Engineering Contradictions & Design Principles
Engineering Contradiction Analysis
1Reliability
If traditional one-size-fits-all training modules are used, then training delivery is simplified and standardized, but training effectiveness decreases because it does not target specific user needs
Solution Approach 1:
The training system dynamically adapts the curriculum based on user behavior data. Instead of a fixed sequence of modules, the system continuously adjusts training content delivery based on real-time sensing of user actions, creating a dynamic learning path that responds to individual user needs and behaviors.
Solution Approach 2:
The system implements continuous feedback loops by sensing user actions and behaviors, analyzing this data through training needs models, and adjusting training content accordingly. This closed-loop system uses feedback from user performance and behavior to continuously improve and personalize the training experience.
2Reliability
If comprehensive training covering all topics is provided to all users, then knowledge coverage is maximized, but training time requirements increase beyond available opportunities
Solution Approach 1:
The system extracts and prioritizes only the most critical training topics for each individual user based on their specific behaviors and needs. Rather than delivering comprehensive training to all users, it identifies and delivers only the essential training content relevant to each user's risk profile and observed actions.
Solution Approach 2:
The training system applies local quality by customizing training content for specific users based on their individual characteristics, behaviors, and needs. Different users receive different training content tailored to their local context rather than a uniform approach, optimizing knowledge coverage for each user's specific requirements.
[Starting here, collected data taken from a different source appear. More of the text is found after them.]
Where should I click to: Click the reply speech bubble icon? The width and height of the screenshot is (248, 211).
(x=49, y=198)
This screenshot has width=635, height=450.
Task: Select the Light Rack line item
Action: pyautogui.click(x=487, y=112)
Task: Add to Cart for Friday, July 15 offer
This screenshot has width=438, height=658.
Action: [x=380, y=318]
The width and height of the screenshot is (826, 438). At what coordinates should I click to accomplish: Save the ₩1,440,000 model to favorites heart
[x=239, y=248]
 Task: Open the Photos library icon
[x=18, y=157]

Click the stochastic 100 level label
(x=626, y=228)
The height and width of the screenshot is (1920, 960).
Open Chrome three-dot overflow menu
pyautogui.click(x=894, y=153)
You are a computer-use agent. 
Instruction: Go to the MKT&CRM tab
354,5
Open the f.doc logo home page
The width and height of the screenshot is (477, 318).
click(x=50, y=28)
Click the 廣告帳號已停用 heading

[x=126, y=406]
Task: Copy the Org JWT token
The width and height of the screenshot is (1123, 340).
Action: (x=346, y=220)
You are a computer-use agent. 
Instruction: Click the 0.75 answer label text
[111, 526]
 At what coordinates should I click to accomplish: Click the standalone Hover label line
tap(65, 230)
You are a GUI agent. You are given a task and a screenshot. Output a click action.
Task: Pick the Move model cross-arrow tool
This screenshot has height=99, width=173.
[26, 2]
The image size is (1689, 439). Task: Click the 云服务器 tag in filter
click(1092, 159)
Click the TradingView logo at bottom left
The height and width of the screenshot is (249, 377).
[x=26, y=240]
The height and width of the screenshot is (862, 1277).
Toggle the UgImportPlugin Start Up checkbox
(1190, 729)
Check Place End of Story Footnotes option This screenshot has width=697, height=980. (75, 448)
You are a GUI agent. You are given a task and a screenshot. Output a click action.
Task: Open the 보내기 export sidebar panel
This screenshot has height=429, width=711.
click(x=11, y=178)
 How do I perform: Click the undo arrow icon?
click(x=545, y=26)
3Adaptability or versatility
If training content is customized based on user behavior and activities, then training relevance is improved, but system complexity and data processing requirements increase
Solution Approach 1:
The system uses universal training needs models that can be applied across different users and contexts. These models serve multiple functions: analyzing user behaviors, identifying training needs, prioritizing topics, and guiding content delivery. This multi-functional approach enables personalization without requiring separate complex systems for each user.
Solution Approach 2:
The patent introduces training needs models as intermediary components that mediate between raw user behavior data and training content selection. These models act as translators that convert complex behavioral data into actionable training recommendations, simplifying the overall system architecture while enabling sophisticated personalization.
4Reliability
If static information alone is used to identify training needs, then system simplicity is maintained, but training targeting accuracy is insufficient
Solution Approach 1:
The system performs preliminary actions by continuously sensing and analyzing user behaviors in advance of training delivery. It proactively identifies training needs based on observed actions and prepares personalized training content before training opportunities arise, rather than reacting to static user profiles.
Solution Approach 2:
The training system enables self-service by automatically sensing user behaviors, analyzing needs, and delivering personalized training content without manual intervention. The system serves itself by using its own data collection and analysis capabilities to identify and address training needs autonomously.
Data Source
AI summary
Context-aware training systems, apparatuses and systems. The context-aware training systems, apparatuses and systems are computer-implemented and include sensing a user action and, based on a training needs model, estimating a cost or benefit to exposing the user to a training action, selecting a training action from a collection of available training actions and delivering the training action to the user if the user action indicates a need for the user to be trained and the cost or benefit to exposing the user to the training action indicates user exposure to the training action is warranted.